Las cofradías y la Semana Santa pueden ser objeto de amores y odios apasionados. Entre sus amantes, no siempre están los creyentes. Hay quienes aman a las cofradías desde el ateísmo. Como también hay muchos creyentes, incluso curas y obispos, que las aborrecen. Amar y despreciar a las cofradías no necesariamente tiene que ser cosa de creyentes o no creyentes.
Sin embargo, entre estas dos posiciones antagónicas, pero claras, hay sectores que, por su tibieza, causan cierta irritación, cierto sonrojo a medio camino entre el humor, la piedad, y el esperpento. Pretenden aprovecharse de las cofradías, poniéndole una vela a la Virgen de los Dolores y otra al ideario del partido.
En política, hay gestores que, clarísimamente, tienen entre sus objetivos arrinconar todo lo que se refiera a la religión y devolverla a las catacumbas. Sin embargo, si huelen que revestirse de cofrade les da votos, no dudan en coger la vara y caminar pintureros junto al estandarte de turno.

• **Filas proporcionadas**
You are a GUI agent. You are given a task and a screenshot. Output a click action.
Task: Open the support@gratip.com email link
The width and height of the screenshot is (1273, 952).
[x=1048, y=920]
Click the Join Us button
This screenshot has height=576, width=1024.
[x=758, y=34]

• **Instrucciones**
• 1. Resume en dos oraciones el texto sobre las cofradías.
• 2. Prosigue el texto sobre las cofradías a partir de su última oración.
Las filas no guardan relación con el texto sobre las cofradías.

• **Respuestas**
• 1. Las cofradías y la Semana Santa despiertan amores y odios apasionados que no dependen necesariamente de ser creyente o no, pues hay ateos que las aman y curas y obispos que las aborrecen. Entre ambas posturas hay sectores tibios que pretenden aprovecharse de ellas, como políticos que buscan arrinconar la religión pero se revisten de cofrades si eso les da votos.

• 2.
Pero mientras que con una mano sostienen su metal cincelado, rematado casi siempre por una cruz, con la otra votan (o apoyan a quienes han votado) a favor de retirar los crucifijos de las escuelas, a los capellanes de los hospitales, la cultura religiosa de la educación, los belenes y villancicos de los centros docentes, la idea de Navidad de las felicitaciones, la vida a los fetos… (a los humanos, por supuesto; a los del lince ni pensarlo)…
No es estético, ni parece coherente, alentar acciones hostiles hacia la raíz que sustenta a la Semana Santa: la cruz y su polisemia, y a la vez, poniendo cara de devoto, pedirle a los cofrades el voto.